Für die einen ist das Steuerabkommen ein "Belohnungspaket für deutsche Steuerkriminelle", für die anderen "ein Beitrag zu mehr Steuergerechtigkeit".

Die Bargeldspürhündin Voxi am Schweizer Grenzübergang in Bietingen. Bild: dapd

BERLIN taz | Nach jahrelangem Streit und monatelangen Verhandlungen haben sich die Schweiz und Deutschland auf ein Steuerabkommen geeinigt. Der Vertrag, der den Umgang mit deutschem Schwarzgeld in der Schweiz regelt, wurde am Mittwoch in Bern von Vertretern beider Regierungen paraphiert.

Der genaue Text des Vertrags, der noch von Kabinett, Bundestag und Bundesrat verabschiedet werden muss, ist noch nicht veröffentlicht, die zentralen Inhalte gab das von Wolfgang Schäuble (CDU) geführte Bundesfinanzministerium am Mittwoch bekannt: Demnach soll auf Schwarzgeld, das in der Schweiz vor dem deutschen Fiskus versteckt wurde, nachträglich eine pauschale Steuer bezahlt werden; je nach Dauer und Wertentwicklung der Anlage soll der Steuersatz zwischen 19 und 34 Prozent der Anlagesumme liegen; unmittelbar nach Inkrafttreten des Abkommens sollen die Schweizer Banken einen Abschlag in Höhe von zwei Milliarden Franken (rund 1,9 Milliarden Euro) bezahlen.

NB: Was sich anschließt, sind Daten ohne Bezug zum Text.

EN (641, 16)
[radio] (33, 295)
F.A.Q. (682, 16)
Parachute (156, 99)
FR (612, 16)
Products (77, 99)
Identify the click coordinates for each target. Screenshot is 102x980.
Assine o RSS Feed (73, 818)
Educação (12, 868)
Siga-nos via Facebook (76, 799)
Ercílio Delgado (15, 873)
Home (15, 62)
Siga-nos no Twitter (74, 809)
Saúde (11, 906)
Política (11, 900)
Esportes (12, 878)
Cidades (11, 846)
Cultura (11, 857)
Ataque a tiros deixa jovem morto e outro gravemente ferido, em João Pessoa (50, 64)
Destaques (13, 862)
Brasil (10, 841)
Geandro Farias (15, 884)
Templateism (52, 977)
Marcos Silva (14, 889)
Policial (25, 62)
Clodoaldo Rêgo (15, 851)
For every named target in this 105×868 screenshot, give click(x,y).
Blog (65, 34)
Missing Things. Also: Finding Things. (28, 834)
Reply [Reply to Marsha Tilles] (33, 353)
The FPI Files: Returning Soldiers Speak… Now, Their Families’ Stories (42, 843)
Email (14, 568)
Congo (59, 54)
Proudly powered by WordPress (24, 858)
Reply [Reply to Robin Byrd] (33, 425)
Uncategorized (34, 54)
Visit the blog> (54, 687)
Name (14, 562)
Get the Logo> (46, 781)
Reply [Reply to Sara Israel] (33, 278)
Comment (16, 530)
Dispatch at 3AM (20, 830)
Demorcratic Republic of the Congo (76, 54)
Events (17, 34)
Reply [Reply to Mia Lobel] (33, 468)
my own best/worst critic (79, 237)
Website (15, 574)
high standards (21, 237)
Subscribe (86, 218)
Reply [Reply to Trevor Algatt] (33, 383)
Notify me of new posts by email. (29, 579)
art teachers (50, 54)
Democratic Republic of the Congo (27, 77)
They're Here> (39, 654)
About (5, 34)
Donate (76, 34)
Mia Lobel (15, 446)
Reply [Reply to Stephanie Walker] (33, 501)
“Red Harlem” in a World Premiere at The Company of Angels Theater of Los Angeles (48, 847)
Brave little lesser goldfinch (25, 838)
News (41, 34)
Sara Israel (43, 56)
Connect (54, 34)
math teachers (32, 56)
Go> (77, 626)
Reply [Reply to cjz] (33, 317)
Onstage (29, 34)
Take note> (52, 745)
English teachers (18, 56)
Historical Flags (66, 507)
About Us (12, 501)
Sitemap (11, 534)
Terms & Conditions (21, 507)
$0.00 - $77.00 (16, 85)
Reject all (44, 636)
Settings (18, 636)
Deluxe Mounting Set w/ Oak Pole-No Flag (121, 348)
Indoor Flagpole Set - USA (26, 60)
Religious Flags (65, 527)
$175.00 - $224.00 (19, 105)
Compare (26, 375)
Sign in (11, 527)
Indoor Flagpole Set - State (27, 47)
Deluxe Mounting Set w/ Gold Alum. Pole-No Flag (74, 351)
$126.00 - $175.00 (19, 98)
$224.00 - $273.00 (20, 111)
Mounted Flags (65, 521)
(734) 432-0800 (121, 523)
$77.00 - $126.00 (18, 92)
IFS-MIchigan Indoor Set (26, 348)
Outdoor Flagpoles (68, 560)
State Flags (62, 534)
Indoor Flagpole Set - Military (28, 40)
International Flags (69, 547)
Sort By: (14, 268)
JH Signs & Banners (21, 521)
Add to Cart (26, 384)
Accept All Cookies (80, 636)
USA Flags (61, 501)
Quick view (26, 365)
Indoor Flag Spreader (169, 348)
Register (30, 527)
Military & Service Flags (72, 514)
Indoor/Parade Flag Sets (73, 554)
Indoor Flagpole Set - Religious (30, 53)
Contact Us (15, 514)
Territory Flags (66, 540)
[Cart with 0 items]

Im Gegenzug für die nachträgliche Besteuerung sollen Steuerflüchtige nicht mehr rechtlich verfolgt werden.

Auf künftige Schweizer Kapitalerträge soll, wie in Deutschland, eine Abgeltungsteuer in Höhe von gut 26 Prozent bezahlt werden. Diese wird von den Schweizer Banken selbst erhoben. Die Kontoinhaber bleiben weiterhin anonym. Nur bei begründetem Verdacht können deutsche Steuerbehörden Namen anfordern - und das auch nur in maximal 999 Fällen innerhalb von zwei Jahren. Das Abkommen könnte Anfang 2013 in Kraft treten; Anleger, die ihr Geld vorher aus der Schweiz abziehen, blieben unbehelligt, hieß es aus dem Finanzministerium. Schätzungen zufolge liegen 100 bis 200 Milliarden Euro aus Deutschland in der Schweiz.

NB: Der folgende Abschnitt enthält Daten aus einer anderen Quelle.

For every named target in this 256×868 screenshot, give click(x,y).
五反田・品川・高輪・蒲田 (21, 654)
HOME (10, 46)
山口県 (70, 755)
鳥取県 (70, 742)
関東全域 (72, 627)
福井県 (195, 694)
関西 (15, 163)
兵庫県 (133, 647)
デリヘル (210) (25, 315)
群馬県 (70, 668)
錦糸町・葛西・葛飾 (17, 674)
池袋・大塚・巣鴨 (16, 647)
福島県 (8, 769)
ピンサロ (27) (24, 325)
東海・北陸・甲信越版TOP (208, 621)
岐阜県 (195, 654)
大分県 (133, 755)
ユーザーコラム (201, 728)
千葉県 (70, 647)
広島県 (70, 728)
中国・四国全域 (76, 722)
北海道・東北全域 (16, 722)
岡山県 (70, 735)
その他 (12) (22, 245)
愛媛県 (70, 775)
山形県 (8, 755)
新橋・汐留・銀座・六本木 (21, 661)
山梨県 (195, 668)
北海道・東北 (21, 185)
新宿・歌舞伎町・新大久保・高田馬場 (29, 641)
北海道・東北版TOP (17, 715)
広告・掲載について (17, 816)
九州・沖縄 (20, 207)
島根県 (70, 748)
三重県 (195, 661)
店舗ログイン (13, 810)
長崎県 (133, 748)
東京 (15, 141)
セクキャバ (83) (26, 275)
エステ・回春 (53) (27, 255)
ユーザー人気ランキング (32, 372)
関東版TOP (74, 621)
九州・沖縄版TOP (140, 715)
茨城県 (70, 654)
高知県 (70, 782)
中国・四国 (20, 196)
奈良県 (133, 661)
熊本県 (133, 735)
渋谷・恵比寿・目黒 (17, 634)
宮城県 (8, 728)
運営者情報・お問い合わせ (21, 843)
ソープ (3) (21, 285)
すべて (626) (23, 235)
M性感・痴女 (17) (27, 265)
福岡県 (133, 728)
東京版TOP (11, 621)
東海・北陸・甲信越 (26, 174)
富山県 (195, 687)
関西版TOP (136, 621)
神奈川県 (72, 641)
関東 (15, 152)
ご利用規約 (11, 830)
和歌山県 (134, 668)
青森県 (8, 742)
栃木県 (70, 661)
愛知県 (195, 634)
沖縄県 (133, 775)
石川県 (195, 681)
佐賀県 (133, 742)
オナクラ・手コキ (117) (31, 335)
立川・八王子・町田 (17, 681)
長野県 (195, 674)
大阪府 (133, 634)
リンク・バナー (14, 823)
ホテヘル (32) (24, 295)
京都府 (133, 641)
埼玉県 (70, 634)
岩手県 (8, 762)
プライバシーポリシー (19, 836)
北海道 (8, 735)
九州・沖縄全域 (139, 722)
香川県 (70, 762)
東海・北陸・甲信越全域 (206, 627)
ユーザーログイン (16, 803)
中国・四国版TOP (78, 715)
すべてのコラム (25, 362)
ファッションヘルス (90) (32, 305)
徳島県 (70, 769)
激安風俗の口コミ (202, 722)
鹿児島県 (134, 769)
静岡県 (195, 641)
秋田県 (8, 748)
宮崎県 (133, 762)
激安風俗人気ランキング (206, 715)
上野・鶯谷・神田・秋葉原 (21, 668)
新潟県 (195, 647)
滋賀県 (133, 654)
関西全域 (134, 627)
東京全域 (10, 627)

Die Kaltblütigsten kommen am besten weg

Während der finanzpolitische Sprecher der FDP-Bundestagsfraktion, Volker Wissing, das Abkommen als Beitrag für "mehr Steuergerechtigkeit" lobte, stießen die Pläne bei Opposition und Verbänden auf scharfe Kritik. Es handele sich um eine "Amnestie durch die Hintertür" und den "Ausverkauf deutscher Hoheitsrechte", kritisierte der Vorsitzende der Deutschen Steuer-Gewerkschaft, Thomas Eigenthaler, gegenüber der taz. "Diejenigen, die am kaltblütigsten abgewartet haben, würden am besten wegkommen." Zusammen mit dem Netzwerk Steuergerechtigkeit und der Initiative Campact protestierte die Steuergewerkschaft in Berlin gegen das Abkommen und kündigte eine Onlinepetition an.

Der Rechtsexperte der Linkspartei, Wolfgang Nescovic, nannte das Abkommen ein "Belohnungspaket für deutsche Steuerkriminelle und ihre Schweizer Helfer". Grünen-Finanzexperte Gerhard Schick kritisierte, mit dem Abkommen unterlaufe die Bundesregierung "sämtliche Bemühungen auf EU-Ebene, konsequent mit einem Informationsaustausch gegen Steuerhinterziehung vorzugehen". SPD-Fraktionsvize Joachim Poß erklärte, das geplante Abkommen verletze "das Rechtsempfinden jedes ehrlichen Steuerzahlers". Eine Zustimmung sei schwer vorstellbar, so Poß: "Irgendwo liegt eine Grenze, die nicht überschritten werden darf."

Doch ob die SPD die Möglichkeit nutzt, das Gesetz im Bundesrat zu stoppen, ist offen. Denn von den erwarteten Einnahmen würden auch die Länder profitieren. Der rheinland-pfälzische Finanzminister Carsten Kühl (SPD) wollte sich nicht auf eine Ablehnung festlegen. Weil der genaue Text des Abkommens noch nicht vorliege, handele es sich um einen "sehr schwer zu bewertenden Kompromiss", den die Länder "auf Herz und Nieren prüfen" würden.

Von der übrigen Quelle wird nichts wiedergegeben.